La conférence que le CESE a tenue à Rome a mis en évidence les failles qui affectent en Italie le secteur des auxiliaires de vie logés à domicile, en plein développement dans un pays que des statistiques récentes placent au deuxième rang mondial. des États les plus «âgés»
En dépit de la forte demande pour les services de soins aux personnes qui sont fournis par des prestataires résidant au domicile des bénéficiaires, ce secteur continue à être affecté, en Italie, par des anomalies de toutes sortes, qu’il s’agisse de la reconnaissance inadéquate des droits sociaux et des droits du travail de ces auxiliaires, de la prévalence de l’activité au noir, ou de l’insuffisance des dépenses publiques allouées à ces soins: tels sont les constats qu’a dressés le Comité économique et social européen, lors d’une réunion tenu le 16 mai à Rome, au siège du Conseil national de l’économie et du travail (CNEL).

================

Traduisez en anglais cette phrase du texte sur les auxiliaires de vie en Italie : « La conférence que le CESE a tenue à Rome a mis en évidence les failles qui affectent en Italie le secteur des auxiliaires de vie logés à domicile, en plein développement dans un pays que des statistiques récentes placent au deuxième rang mondial. »

[Lignes d'un jeu de données de repérage sur écran]
================

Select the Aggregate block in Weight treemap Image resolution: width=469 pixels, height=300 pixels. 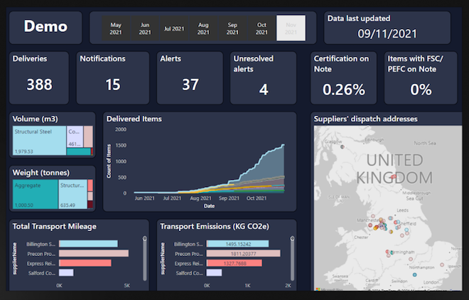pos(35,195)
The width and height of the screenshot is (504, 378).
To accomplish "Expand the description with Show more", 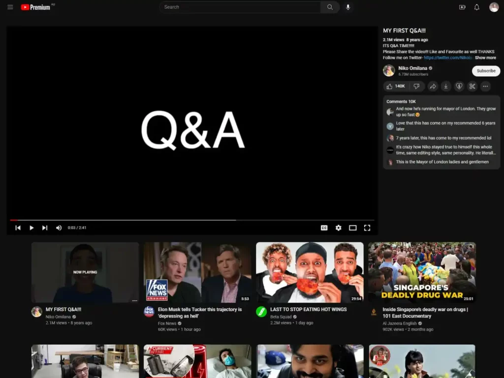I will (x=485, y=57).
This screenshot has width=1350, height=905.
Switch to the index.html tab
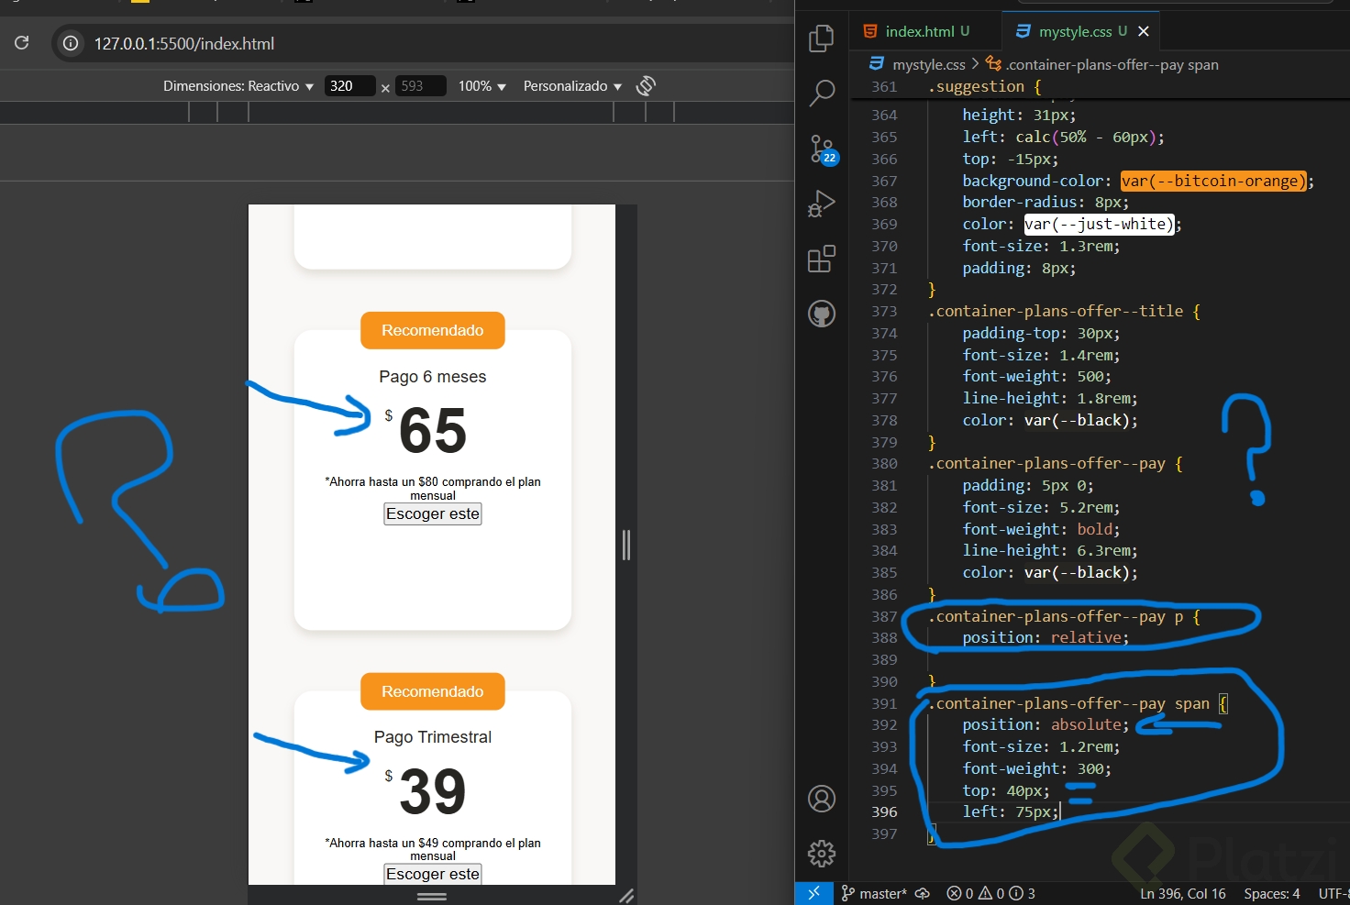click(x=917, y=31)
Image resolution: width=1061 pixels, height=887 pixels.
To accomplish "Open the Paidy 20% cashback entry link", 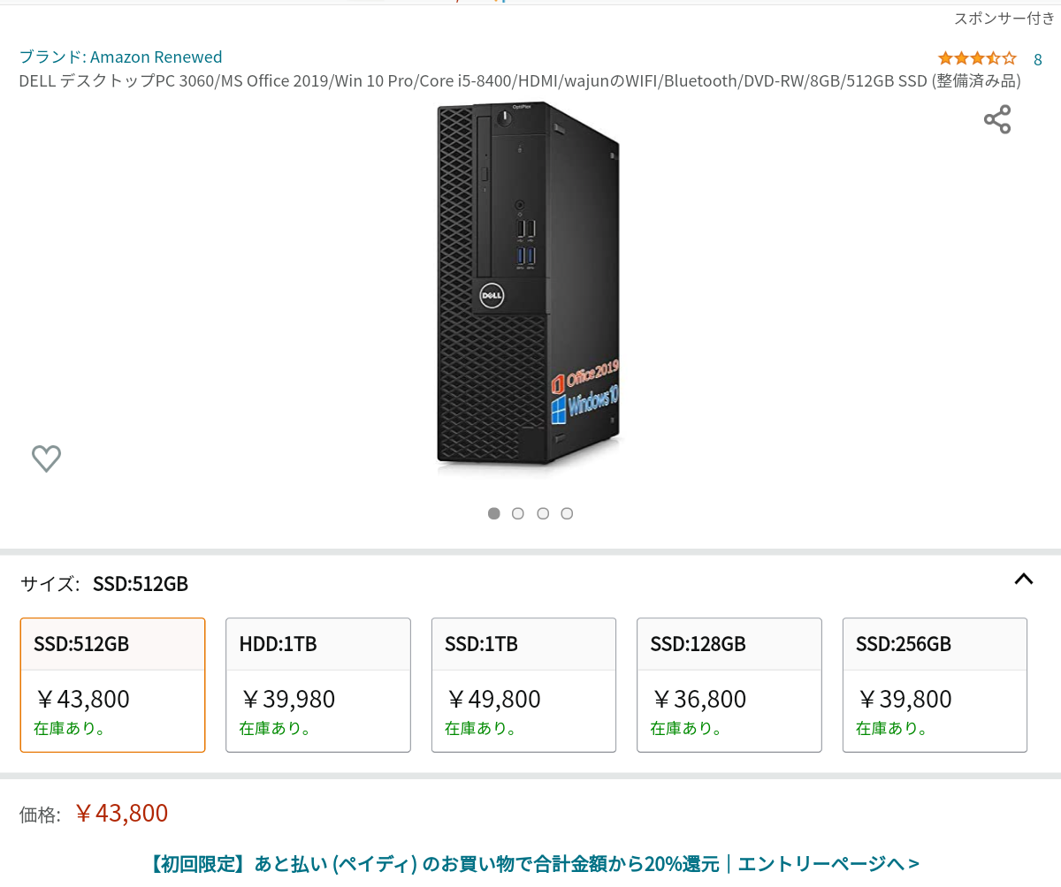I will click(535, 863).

================

• **RÉPONSE ATTENDUE**:
The conference that the EESC held in Rome highlighted the shortcomings affecting the sector of live-in home care workers in Italy, a sector in full expansion in a country that recent statistics rank second in the world.